Ok, so register access must be serialized, at least within a register 
block, no way around it. Thanks for explaining this. That makes me a bit 
depressed. Is this also true for older hw generations than gen6?

Daniel, could we move access to the display register block to a separate 
lock, so the I915_READ to PIPEDSL in  i915_get_crtc_scanoutpos() can 
avoid the uncore.lock? If the display registers don't need forcewake 
then i assume we could have much shorter lock hold times by avoiding the 
large up to 4 msecs waits in forcewake handling. Probably also much less 
contention in normal operation when no modesetting happens? I think i 
can get rid of the other register reads in that function. Those settings 
are already cached and accessible from the intel_crtc_config->adjusted_mode.

Steven, would it then be acceptable to convert that "faster" lock into a 
raw_spinlock_t or is this unacceptable? If so, the preempt_disable() 
could stay, right?

I really would like to keep those preempt_disable()/enable() calls where 
they are if somehow possible - it makes usage of the timestamping under 
any kernel nicely plug & play.

If that's not possible i think i could work around it for at least my 
application under rt kernel, but it would be somewhat ugly and high 
maintenance, and wouldn't help other apps with similar needs, which 
don't know what knobs to tune - or that any tuning is suddenly needed on 
the latest kernels.

In my case i could set the drm.vblankoffdelay module parameter to zero 
to keep vblank irq's running all the time. That would leave the irq 
kernel thread for the gpu interrupt as the only caller of the scanout 
timestamping. Then one could set the priority of that irq thread to 
something very high and hope for the best. How to locate the proper irq 
thread(s) for any given gpu(s), what priority(s) to choose etc. and how 
to do this portably across various versions of various distros, i don't 
know. Doesn't look very user friendly, compared to the current solution, 
but not impossible.

In any case, maybe the simple retry 3x loop in the DRM for measuring the 
timestamp is not good enough anymore to keep this reliable and accurate. 
Maybe we would need some loop that retries until an accurate measurement 
or a user configurable timeout is reached. Then users like  mine could 
set a very high timeout which rather totally degrades the system and 
causes severe stuttering of graphics updates than silently failing with 
inaccurate timestamps.
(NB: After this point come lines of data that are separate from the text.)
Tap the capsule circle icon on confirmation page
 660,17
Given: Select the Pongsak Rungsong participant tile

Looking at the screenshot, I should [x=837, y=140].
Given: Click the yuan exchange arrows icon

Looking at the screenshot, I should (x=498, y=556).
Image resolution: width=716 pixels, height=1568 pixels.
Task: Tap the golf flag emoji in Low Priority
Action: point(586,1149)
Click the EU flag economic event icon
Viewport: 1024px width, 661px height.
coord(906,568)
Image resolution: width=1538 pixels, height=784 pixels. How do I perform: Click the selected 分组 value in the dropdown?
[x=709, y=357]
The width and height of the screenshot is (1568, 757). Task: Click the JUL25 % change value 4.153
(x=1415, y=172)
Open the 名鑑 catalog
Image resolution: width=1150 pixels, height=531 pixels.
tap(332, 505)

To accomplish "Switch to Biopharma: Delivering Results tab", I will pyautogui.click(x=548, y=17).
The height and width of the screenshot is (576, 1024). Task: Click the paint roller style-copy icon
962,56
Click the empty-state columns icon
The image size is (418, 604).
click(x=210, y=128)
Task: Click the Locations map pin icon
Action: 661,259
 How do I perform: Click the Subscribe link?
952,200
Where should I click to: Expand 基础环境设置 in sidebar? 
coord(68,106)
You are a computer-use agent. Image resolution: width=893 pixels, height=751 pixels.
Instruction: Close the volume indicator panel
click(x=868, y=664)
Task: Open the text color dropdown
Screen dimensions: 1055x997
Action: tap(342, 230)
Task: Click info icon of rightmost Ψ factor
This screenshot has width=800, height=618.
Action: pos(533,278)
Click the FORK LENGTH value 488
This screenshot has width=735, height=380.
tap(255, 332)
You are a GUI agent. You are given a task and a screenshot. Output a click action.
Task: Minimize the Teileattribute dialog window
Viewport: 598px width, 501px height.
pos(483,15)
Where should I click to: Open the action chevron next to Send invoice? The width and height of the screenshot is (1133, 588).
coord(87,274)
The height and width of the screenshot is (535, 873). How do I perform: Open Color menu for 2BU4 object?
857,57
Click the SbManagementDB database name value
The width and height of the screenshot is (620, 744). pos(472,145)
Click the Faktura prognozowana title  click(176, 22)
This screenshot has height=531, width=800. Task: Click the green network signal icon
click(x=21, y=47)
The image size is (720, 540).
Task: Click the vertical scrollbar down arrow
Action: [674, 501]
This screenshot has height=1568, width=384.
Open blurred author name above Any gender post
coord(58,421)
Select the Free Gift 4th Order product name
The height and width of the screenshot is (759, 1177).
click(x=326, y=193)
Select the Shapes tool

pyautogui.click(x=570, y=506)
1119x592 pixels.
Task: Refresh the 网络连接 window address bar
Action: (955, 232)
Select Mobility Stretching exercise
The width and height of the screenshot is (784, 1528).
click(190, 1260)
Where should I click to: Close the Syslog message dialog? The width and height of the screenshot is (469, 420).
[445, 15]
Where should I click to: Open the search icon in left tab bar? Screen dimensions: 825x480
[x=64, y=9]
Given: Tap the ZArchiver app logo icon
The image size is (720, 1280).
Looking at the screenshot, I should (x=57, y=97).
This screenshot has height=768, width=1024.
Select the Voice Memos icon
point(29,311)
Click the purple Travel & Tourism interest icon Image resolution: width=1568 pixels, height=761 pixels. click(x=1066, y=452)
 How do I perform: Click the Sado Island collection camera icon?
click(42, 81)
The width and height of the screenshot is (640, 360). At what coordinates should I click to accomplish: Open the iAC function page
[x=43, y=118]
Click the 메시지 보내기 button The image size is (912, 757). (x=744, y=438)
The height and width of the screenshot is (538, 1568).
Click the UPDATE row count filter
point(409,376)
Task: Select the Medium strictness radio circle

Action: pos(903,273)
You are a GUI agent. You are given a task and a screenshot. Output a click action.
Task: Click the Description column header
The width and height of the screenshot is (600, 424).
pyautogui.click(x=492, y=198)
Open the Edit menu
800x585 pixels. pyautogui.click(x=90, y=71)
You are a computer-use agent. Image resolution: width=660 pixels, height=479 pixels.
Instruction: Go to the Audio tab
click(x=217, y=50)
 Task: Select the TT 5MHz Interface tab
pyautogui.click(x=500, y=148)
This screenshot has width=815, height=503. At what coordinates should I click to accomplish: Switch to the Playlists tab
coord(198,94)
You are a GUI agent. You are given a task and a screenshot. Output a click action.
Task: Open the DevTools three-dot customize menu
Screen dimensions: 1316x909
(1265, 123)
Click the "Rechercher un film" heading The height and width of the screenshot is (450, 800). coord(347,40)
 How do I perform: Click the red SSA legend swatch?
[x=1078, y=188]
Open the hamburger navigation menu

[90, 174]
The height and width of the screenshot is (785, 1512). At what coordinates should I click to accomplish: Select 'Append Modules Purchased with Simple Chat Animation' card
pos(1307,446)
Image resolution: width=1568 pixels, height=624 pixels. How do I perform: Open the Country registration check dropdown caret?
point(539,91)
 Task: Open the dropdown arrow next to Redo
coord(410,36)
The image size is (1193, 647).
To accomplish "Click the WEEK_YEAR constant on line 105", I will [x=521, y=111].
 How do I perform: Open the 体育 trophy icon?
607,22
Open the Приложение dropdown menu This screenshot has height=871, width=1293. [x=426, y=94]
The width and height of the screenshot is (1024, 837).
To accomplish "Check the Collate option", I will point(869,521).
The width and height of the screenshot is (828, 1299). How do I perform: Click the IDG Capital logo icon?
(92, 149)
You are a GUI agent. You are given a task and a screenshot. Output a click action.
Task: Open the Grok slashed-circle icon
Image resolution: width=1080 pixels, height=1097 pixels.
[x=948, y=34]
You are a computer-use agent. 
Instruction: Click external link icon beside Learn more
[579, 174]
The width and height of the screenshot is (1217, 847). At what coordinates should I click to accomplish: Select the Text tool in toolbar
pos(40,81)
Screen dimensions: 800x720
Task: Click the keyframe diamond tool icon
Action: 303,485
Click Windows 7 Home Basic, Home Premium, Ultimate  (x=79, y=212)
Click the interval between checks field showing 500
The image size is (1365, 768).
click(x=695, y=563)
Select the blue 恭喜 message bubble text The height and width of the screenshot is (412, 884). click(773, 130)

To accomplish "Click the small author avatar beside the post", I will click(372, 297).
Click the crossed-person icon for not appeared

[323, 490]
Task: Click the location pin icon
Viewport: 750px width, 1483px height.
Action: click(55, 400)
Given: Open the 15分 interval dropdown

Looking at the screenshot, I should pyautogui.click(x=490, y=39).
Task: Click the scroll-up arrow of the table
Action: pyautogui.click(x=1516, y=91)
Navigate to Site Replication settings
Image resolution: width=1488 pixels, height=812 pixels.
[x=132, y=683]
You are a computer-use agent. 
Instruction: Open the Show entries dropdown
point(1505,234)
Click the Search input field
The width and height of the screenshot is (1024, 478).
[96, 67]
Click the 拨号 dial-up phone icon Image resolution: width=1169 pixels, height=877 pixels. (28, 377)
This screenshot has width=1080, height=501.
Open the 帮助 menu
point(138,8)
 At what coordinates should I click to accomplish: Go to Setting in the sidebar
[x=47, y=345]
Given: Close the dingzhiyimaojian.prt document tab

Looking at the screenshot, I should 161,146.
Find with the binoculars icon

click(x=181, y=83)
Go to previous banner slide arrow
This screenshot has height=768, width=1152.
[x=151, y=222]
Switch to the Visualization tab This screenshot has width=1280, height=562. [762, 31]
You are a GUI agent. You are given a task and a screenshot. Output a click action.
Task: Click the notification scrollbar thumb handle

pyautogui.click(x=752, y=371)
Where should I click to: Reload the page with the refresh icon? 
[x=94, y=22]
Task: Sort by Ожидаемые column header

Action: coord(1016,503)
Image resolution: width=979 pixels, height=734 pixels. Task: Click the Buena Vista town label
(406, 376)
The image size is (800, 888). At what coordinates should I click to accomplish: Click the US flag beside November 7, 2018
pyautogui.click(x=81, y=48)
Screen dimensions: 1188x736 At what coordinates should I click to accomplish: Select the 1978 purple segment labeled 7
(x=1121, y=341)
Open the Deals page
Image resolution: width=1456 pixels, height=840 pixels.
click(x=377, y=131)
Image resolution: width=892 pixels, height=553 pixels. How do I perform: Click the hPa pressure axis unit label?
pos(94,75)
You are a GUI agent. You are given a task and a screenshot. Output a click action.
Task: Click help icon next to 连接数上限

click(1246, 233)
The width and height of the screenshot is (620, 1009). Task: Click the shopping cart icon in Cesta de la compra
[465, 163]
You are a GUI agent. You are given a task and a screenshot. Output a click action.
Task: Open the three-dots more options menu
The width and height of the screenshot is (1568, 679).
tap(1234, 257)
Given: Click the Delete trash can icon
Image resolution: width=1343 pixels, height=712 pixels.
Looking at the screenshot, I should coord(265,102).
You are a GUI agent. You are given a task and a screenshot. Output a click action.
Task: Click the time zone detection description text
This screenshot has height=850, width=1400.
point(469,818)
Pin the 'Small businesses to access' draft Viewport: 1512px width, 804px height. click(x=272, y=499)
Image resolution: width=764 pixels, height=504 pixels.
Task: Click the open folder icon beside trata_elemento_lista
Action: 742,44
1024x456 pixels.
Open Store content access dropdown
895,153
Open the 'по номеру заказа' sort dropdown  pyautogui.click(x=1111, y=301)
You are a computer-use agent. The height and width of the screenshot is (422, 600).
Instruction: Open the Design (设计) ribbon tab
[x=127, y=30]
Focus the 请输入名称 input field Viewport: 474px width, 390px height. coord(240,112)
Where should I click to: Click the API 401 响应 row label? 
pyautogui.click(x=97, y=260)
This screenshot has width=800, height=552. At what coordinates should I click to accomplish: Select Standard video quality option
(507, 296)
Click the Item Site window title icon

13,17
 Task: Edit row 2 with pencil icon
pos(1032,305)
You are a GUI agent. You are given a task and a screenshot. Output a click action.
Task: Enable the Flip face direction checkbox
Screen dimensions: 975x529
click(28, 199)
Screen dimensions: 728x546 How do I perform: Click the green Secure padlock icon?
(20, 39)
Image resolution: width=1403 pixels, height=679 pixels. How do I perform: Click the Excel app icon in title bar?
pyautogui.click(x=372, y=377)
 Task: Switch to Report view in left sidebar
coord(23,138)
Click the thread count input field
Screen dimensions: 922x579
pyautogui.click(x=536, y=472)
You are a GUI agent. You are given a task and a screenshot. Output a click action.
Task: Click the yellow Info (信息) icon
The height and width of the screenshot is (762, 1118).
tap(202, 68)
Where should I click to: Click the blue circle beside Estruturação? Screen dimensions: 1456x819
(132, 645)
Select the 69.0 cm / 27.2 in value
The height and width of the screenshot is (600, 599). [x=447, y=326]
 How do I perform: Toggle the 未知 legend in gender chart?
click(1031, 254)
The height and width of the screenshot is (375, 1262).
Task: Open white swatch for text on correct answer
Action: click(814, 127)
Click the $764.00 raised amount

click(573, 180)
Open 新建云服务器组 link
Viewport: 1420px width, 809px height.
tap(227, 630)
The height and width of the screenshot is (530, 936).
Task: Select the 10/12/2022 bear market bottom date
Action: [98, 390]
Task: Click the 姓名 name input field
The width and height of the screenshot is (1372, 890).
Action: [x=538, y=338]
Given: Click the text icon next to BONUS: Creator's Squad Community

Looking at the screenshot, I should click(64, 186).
The default could be something safe for normal 
desktop use.

Can i ask somebody with the hardware to give me an idea how big the 
error there is? At a high drm.debug setting, you should see this logged 
at each vblank interrupt, as seen in this DRM_DEBUG statement:


e.g., ....[e 4 us, 1 rep] ... for 1 repetitions with the lowest error 
being 4 usecs.

Especially while rendering a lot, so the uncore.lock gets something to do.